Records supplied:

++++++++++

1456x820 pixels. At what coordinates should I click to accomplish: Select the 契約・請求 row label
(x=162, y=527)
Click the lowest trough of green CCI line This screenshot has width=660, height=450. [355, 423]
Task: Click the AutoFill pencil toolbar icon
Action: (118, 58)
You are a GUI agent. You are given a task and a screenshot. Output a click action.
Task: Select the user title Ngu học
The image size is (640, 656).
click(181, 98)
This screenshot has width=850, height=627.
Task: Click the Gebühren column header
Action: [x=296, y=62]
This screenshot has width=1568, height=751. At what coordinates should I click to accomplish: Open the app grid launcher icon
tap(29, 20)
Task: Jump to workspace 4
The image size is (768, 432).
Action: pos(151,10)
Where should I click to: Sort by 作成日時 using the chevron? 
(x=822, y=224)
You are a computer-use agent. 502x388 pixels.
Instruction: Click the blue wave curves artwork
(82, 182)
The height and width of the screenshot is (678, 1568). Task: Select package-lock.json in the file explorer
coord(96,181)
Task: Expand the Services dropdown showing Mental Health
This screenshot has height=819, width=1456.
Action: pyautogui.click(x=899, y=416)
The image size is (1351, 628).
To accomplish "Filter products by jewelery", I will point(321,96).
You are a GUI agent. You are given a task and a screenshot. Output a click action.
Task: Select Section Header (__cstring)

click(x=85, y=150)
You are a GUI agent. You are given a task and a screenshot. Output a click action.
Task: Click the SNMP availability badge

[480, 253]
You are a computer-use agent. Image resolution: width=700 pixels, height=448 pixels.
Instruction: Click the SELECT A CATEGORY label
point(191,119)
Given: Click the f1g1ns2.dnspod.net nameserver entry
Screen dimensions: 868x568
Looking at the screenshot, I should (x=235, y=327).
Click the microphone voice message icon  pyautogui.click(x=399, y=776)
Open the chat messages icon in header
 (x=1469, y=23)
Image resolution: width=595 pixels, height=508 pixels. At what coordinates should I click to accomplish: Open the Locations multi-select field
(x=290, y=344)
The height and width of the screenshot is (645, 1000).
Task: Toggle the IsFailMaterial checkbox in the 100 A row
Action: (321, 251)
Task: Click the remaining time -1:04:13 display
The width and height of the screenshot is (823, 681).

++++++++++

Assignment:
Once more, write out the records exactly as they are.

Problem solution:
1456x820 pixels. At what coordinates should I click to accomplish: Select the 契約・請求 row label
(x=162, y=527)
Click the lowest trough of green CCI line This screenshot has width=660, height=450. [355, 423]
Task: Click the AutoFill pencil toolbar icon
Action: (118, 58)
You are a GUI agent. You are given a task and a screenshot. Output a click action.
Task: Select the user title Ngu học
The image size is (640, 656).
click(181, 98)
This screenshot has width=850, height=627.
Task: Click the Gebühren column header
Action: [x=296, y=62]
This screenshot has width=1568, height=751. At what coordinates should I click to accomplish: Open the app grid launcher icon
tap(29, 20)
Task: Jump to workspace 4
The image size is (768, 432).
Action: pos(151,10)
Where should I click to: Sort by 作成日時 using the chevron? 
(x=822, y=224)
You are a computer-use agent. 502x388 pixels.
Instruction: Click the blue wave curves artwork
(82, 182)
The height and width of the screenshot is (678, 1568). Task: Select package-lock.json in the file explorer
coord(96,181)
Task: Expand the Services dropdown showing Mental Health
This screenshot has height=819, width=1456.
Action: pyautogui.click(x=899, y=416)
The image size is (1351, 628).
To accomplish "Filter products by jewelery", I will point(321,96).
You are a GUI agent. You are given a task and a screenshot. Output a click action.
Task: Select Section Header (__cstring)

click(x=85, y=150)
You are a GUI agent. You are given a task and a screenshot. Output a click action.
Task: Click the SNMP availability badge

[480, 253]
You are a computer-use agent. Image resolution: width=700 pixels, height=448 pixels.
Instruction: Click the SELECT A CATEGORY label
point(191,119)
Given: Click the f1g1ns2.dnspod.net nameserver entry
Screen dimensions: 868x568
Looking at the screenshot, I should (x=235, y=327).
Click the microphone voice message icon  pyautogui.click(x=399, y=776)
Open the chat messages icon in header
 (x=1469, y=23)
Image resolution: width=595 pixels, height=508 pixels. At what coordinates should I click to accomplish: Open the Locations multi-select field
(x=290, y=344)
The height and width of the screenshot is (645, 1000).
Task: Toggle the IsFailMaterial checkbox in the 100 A row
Action: (321, 251)
Task: Click the remaining time -1:04:13 display
The width and height of the screenshot is (823, 681).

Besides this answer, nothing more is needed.